De facto, muito em breve, o leque de possibilidades de melhorias será imenso. É sabido que estamos cada vez mais próximos de, através de modificações ao código genético dos embriões, prevenir e apagar doenças. Mas é esquecido que estamos igualmente próximos de, para além da terapia, poder escolher a cor dos olhos dos nossos filhos, modificar a sua altura, a sua massa muscular, a sua inteligência ou a sua memória. E se as vantagens parecem evidentes, os riscos não devem ser esquecidos.

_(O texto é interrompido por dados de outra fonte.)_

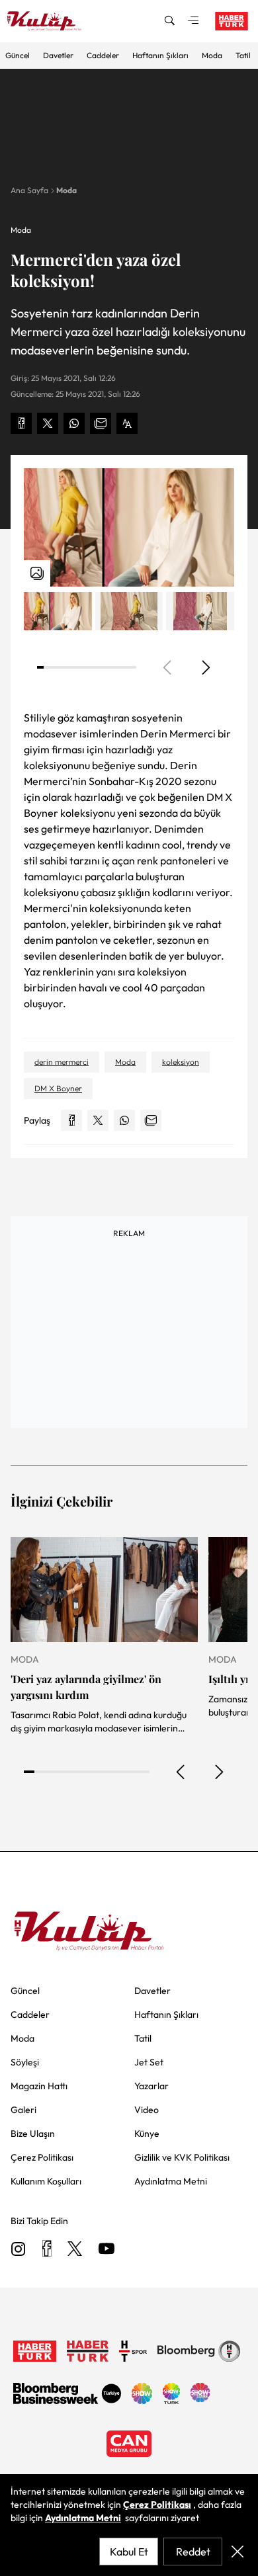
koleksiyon (180, 1062)
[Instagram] (18, 2249)
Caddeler (103, 55)
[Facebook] (46, 2249)
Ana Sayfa (29, 190)
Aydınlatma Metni (83, 2518)
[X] (75, 2249)
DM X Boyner (58, 1088)
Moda (212, 55)
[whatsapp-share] (74, 423)
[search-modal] (169, 21)
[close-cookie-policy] (237, 2551)
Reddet (193, 2551)
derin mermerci (61, 1062)
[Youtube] (106, 2249)
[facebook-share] (21, 423)
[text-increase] (127, 423)
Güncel (17, 55)
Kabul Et (129, 2551)
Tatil (243, 55)
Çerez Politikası (157, 2505)
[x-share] (47, 423)
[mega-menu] (193, 21)
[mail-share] (100, 423)
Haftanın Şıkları (160, 55)
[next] (205, 667)
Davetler (58, 55)
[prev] (181, 1772)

Desde logo, quem não se submeter às cirurgias/ modificações, ficará para trás. Depois, o risco da uniformização, porque a busca do êxito levará a seguir os estereótipos sociais de sucesso. E, finalmente, a desigualdade no acesso à tecnologia (devido ao seu elevado custo financeiro) poderá acentuar a desigualdade social – os mais ricos acedem a “melhoramentos” mais eficazes e tiram vantagens maiores do que os menos ricos.

 

Parece-lhe ficção científica? Já não o é. Se, na ficção, o sonho da perfeição humana está bem vivo no “Admirável Mundo Novo” (1932) de Aldous Huxley ou, para os mais cinéfilos, no recente filme “Limitless” (2011) de Neil Burger, há já um número crescente de pensadores prestigiados, como Fukuyama e Habermas, a dedicarem-se ao tema. É facto que os homens se adaptam com facilidade às descobertas da ciência, pois estão décadas à sua frente. Mas é também facto que, por vezes, as vantagens nos fazem perder de vista os perigos. No imaginário das duas obras referidas, como na investigação, os avisos foram feitos. Resta saber se alguém os ouviu.

 

[publicado no i]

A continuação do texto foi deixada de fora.